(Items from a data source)
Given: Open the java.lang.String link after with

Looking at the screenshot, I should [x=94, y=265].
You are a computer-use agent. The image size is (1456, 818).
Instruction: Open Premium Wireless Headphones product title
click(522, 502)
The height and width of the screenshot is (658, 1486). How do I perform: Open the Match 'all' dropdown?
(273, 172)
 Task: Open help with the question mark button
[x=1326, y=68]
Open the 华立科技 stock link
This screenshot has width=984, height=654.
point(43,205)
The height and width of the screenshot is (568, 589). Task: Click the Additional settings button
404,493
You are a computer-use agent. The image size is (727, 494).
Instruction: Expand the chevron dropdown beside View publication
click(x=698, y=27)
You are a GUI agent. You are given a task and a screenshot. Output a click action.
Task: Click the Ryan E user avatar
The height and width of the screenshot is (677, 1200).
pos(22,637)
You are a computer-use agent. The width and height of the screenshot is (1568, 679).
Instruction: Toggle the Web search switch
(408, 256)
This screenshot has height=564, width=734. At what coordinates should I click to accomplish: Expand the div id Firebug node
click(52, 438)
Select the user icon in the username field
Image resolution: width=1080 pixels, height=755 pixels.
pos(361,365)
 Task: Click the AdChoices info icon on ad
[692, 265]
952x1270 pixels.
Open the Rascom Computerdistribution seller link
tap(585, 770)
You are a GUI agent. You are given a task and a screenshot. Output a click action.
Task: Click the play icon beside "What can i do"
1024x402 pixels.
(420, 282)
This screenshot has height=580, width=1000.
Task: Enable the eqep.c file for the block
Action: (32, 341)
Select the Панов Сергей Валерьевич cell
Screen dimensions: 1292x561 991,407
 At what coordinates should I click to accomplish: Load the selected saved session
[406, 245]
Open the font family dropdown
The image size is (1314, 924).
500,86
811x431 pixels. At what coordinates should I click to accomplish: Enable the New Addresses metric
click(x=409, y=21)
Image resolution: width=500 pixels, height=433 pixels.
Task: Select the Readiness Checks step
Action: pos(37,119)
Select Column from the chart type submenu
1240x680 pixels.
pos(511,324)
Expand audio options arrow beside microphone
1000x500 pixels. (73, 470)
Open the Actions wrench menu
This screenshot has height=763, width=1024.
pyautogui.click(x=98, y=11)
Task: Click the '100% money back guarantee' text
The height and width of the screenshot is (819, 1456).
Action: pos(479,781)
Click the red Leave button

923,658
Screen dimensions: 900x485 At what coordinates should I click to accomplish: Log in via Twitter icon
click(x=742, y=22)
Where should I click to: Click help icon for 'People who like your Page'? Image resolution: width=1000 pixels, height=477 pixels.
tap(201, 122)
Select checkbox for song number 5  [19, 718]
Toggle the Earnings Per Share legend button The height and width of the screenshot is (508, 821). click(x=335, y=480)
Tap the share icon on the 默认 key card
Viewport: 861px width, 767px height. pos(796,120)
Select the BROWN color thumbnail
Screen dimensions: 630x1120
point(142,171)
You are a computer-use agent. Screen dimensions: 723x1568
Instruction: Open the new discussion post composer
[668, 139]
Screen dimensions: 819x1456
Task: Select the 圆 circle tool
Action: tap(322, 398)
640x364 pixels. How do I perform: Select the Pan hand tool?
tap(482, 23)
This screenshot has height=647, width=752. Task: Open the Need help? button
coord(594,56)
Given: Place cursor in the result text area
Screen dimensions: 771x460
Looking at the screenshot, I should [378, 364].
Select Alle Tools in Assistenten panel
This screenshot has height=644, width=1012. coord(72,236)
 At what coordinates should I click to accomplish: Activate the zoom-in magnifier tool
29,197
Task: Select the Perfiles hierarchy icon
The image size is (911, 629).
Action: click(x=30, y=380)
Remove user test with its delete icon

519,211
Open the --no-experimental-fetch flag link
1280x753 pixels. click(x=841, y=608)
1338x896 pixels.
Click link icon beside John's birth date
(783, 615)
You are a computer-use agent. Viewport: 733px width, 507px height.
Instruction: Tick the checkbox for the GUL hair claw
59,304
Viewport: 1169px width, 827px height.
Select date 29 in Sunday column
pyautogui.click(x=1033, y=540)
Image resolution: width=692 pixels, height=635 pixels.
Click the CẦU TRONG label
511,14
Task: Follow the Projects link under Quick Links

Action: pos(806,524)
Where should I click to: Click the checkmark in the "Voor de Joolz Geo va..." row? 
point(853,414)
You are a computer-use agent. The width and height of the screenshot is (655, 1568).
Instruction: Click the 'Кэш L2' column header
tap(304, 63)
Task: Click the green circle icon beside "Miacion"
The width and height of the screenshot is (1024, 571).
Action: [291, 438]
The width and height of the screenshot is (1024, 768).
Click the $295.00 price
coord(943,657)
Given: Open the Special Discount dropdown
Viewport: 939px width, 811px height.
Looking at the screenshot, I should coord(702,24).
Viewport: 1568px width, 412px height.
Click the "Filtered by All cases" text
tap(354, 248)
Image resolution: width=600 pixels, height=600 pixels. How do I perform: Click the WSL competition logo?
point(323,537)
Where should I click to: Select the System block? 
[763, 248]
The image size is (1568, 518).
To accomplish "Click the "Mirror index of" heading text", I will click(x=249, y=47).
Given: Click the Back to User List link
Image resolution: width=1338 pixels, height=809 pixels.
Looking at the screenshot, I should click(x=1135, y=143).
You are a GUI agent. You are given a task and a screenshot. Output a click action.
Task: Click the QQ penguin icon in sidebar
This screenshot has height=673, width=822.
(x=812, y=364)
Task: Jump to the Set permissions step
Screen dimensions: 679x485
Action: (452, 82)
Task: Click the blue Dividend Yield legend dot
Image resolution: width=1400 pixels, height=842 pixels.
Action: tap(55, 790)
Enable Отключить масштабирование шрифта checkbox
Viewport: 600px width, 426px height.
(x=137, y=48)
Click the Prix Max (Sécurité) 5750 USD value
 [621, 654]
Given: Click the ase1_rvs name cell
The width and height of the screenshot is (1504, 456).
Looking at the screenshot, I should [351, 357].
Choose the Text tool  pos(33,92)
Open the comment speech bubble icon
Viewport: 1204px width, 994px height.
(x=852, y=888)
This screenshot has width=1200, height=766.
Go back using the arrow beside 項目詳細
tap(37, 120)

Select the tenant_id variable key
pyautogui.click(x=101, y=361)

• _ASSIGNED TASK_
Only one number is expected: the count of lines above that contain the string "agent".

• _RESPONSE TO THIS TASK_
9